NAME
Lingua::JA::TermExtractor - Term Extractor
SYNOPSIS
use Lingua::JA::TermExtractor;
use utf8;
use feature qw/say/;
use Data::Printer;
my $extractor = Lingua::JA::TermExtractor->new(
api => 'YahooPremium',
appid => $appid,
fetch_df => 1,
Furl_HTTP => { timeout => 3 },
driver => 'TokyoTyrant',
df_file => 'localhost:1978',
pos1_filter => [qw/非自立 代名詞 数 ナイ形容詞語幹 副詞可能 サ変接続/],
term_length_min => 2,
tf_min => 2,
df_min => 1_0000,
df_max => 1000_0000,
ng_word => [qw/編集 本人 自身 自分 たち さん/],
fetch_unk_word_df => 0,
concat_max => 100,
);
p $extractor->extract($document)->dump;
p $extractor->extract(\@documents)->dump;
for my $result (@{ $extractor->extract(\@documents)->list(50) })
{
my ($word, $score) = each %{$result};
say "$word: $score";
}
DESCRIPTION
Lingua::JA::TermExtractor is a term extractor. This extracts terms from a document or documents.
METHODS
new( %config || \%config )
Creates a new Lingua::JA::TermExtractor instance.

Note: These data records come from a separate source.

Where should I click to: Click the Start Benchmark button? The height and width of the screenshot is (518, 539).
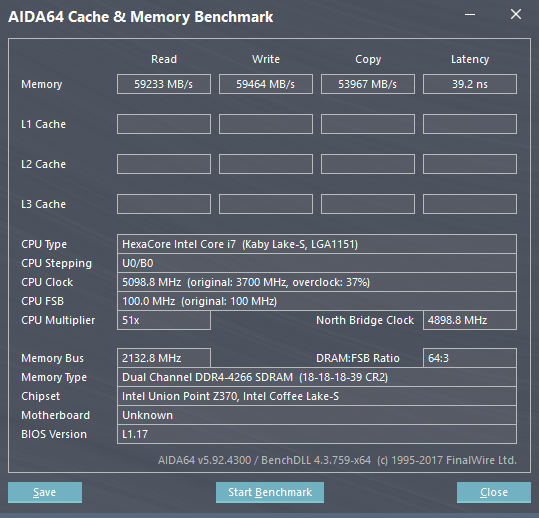pyautogui.click(x=270, y=492)
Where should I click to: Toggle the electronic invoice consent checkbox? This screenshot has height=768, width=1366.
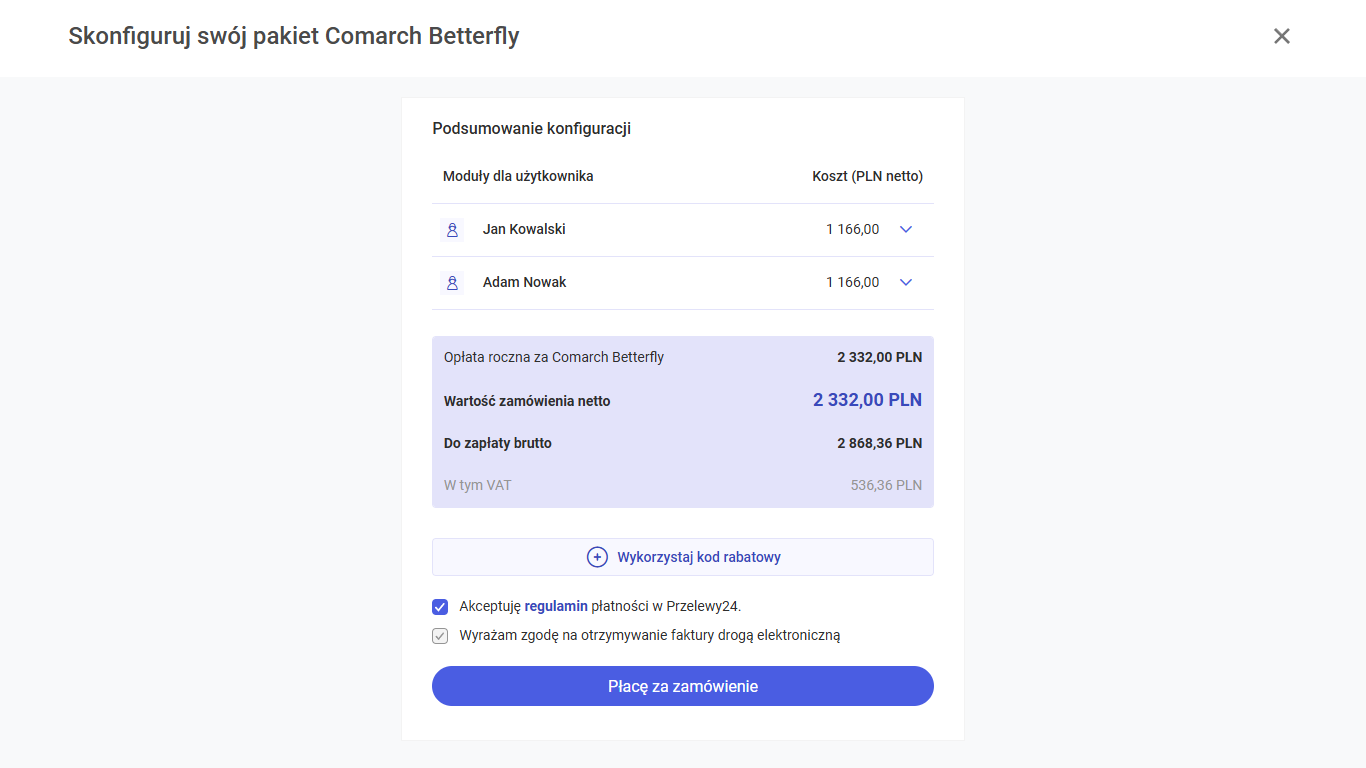tap(440, 635)
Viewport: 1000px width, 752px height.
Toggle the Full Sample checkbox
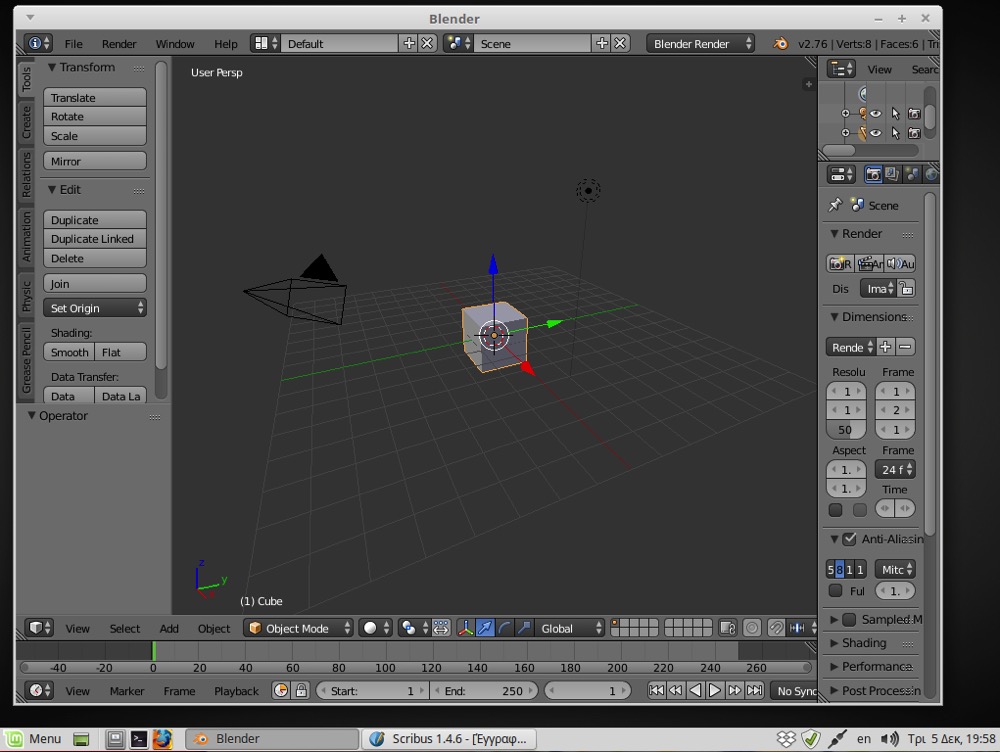click(x=836, y=591)
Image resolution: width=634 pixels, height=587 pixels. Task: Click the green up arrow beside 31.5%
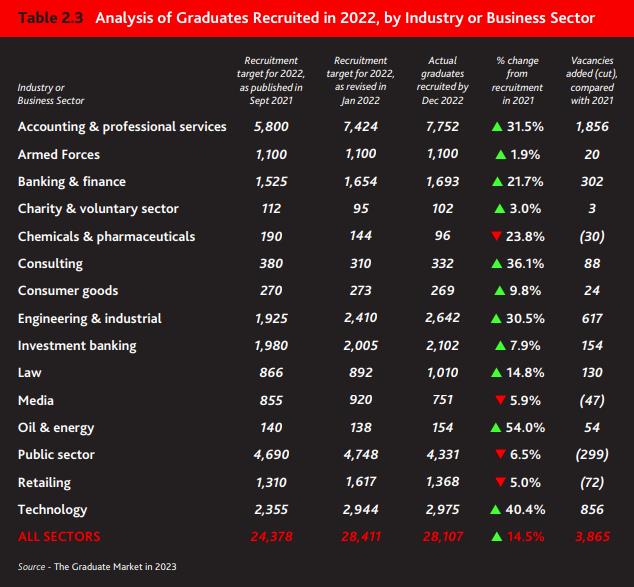pyautogui.click(x=497, y=127)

The following configuration is used if you don't set %config.
KEY DEFAULT VALUE
----------- ---------------
k1 2.0
b 0.75
pos1_filter [qw/非自立 代名詞 数 ナイ形容詞語幹 副詞可能 接尾/]
pos2_filter []
pos3_filter []
ng_word []
term_length_min 2
term_length_max 30
concat_max 30
tf_min 1
df_min 0
df_max 250_0000_0000
fetch_unk_word_df 0
db_auto 1
idf_type 1
api 'Yahoo'
appid undef
driver 'Storable'
df_file undef
fetch_df 1
expires_in 365
documents 250_0000_0000
Furl_HTTP undef
- k1 => $value
-
The weight of term frequency(TF).
- b => $value
-
The weight of document length normalization.
- pos(1|2|3)_filter, ng_word, term_length_(min|max), concat_max, tf_min, df_(min|max), fetch_unk_word_df, db_auto
-
See Lingua::JA::TFWebIDF.
- idf_type, api, appid, driver, df_file, fetch_df, expires_in, documents, Furl_HTTP
-
See Lingua::JA::WebIDF.
extract( $document || \@documents )
Extracts terms from $document or \@documents. Word segmentation and POS tagging are done with MeCab.
tfidf, tf
See Lingua::JA::TFWebIDF.
idf, df, purge, db_open, db_close
See Lingua::JA::WebIDF.
AUTHOR
pawa <pawapawa@cpan.org>
SEE ALSO
Lingua::JA::WebIDF::Driver::TokyoTyrant
LICENSE
This library is free software; you can redistribute it and/or modify it under the same terms as Perl itself.